(PROBLEM)
Write out every entry in full. Leave nothing out.

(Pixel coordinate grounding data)
┌──

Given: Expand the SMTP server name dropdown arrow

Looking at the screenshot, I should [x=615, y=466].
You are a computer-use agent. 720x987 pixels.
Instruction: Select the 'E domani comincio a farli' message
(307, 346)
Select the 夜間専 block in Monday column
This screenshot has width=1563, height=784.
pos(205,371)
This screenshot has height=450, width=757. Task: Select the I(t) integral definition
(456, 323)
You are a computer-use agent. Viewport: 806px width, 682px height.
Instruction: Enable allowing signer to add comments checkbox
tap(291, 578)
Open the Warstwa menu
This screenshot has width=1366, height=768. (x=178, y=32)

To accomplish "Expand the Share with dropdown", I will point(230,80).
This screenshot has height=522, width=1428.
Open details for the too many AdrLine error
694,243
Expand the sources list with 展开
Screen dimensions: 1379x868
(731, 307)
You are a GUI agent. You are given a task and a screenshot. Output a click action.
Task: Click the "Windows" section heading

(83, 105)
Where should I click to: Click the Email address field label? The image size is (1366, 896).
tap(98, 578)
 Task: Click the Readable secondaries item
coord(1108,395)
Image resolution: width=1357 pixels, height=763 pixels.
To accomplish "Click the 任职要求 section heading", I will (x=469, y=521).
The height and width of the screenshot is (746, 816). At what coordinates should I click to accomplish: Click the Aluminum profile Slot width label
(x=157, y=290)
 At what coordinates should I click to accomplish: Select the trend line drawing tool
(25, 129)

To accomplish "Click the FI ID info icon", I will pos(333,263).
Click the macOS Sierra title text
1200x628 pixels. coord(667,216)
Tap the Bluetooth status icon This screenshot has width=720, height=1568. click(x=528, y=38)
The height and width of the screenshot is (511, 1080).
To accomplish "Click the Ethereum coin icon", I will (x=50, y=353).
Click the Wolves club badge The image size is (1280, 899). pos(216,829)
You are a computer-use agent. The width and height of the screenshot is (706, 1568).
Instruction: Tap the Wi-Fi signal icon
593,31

└──

(ANSWER SECTION)
Given: Expand the SMTP server name dropdown arrow

Looking at the screenshot, I should [x=615, y=466].
You are a computer-use agent. 720x987 pixels.
Instruction: Select the 'E domani comincio a farli' message
(307, 346)
Select the 夜間専 block in Monday column
This screenshot has width=1563, height=784.
pos(205,371)
This screenshot has height=450, width=757. Task: Select the I(t) integral definition
(456, 323)
You are a computer-use agent. Viewport: 806px width, 682px height.
Instruction: Enable allowing signer to add comments checkbox
tap(291, 578)
Open the Warstwa menu
This screenshot has width=1366, height=768. (x=178, y=32)

To accomplish "Expand the Share with dropdown", I will point(230,80).
This screenshot has height=522, width=1428.
Open details for the too many AdrLine error
694,243
Expand the sources list with 展开
Screen dimensions: 1379x868
(731, 307)
You are a GUI agent. You are given a task and a screenshot. Output a click action.
Task: Click the "Windows" section heading

(83, 105)
Where should I click to: Click the Email address field label? The image size is (1366, 896).
tap(98, 578)
 Task: Click the Readable secondaries item
coord(1108,395)
Image resolution: width=1357 pixels, height=763 pixels.
To accomplish "Click the 任职要求 section heading", I will (x=469, y=521).
The height and width of the screenshot is (746, 816). At what coordinates should I click to accomplish: Click the Aluminum profile Slot width label
(x=157, y=290)
 At what coordinates should I click to accomplish: Select the trend line drawing tool
(25, 129)

To accomplish "Click the FI ID info icon", I will pos(333,263).
Click the macOS Sierra title text
1200x628 pixels. coord(667,216)
Tap the Bluetooth status icon This screenshot has width=720, height=1568. click(x=528, y=38)
The height and width of the screenshot is (511, 1080).
To accomplish "Click the Ethereum coin icon", I will (x=50, y=353).
Click the Wolves club badge The image size is (1280, 899). pos(216,829)
You are a computer-use agent. The width and height of the screenshot is (706, 1568).
Instruction: Tap the Wi-Fi signal icon
593,31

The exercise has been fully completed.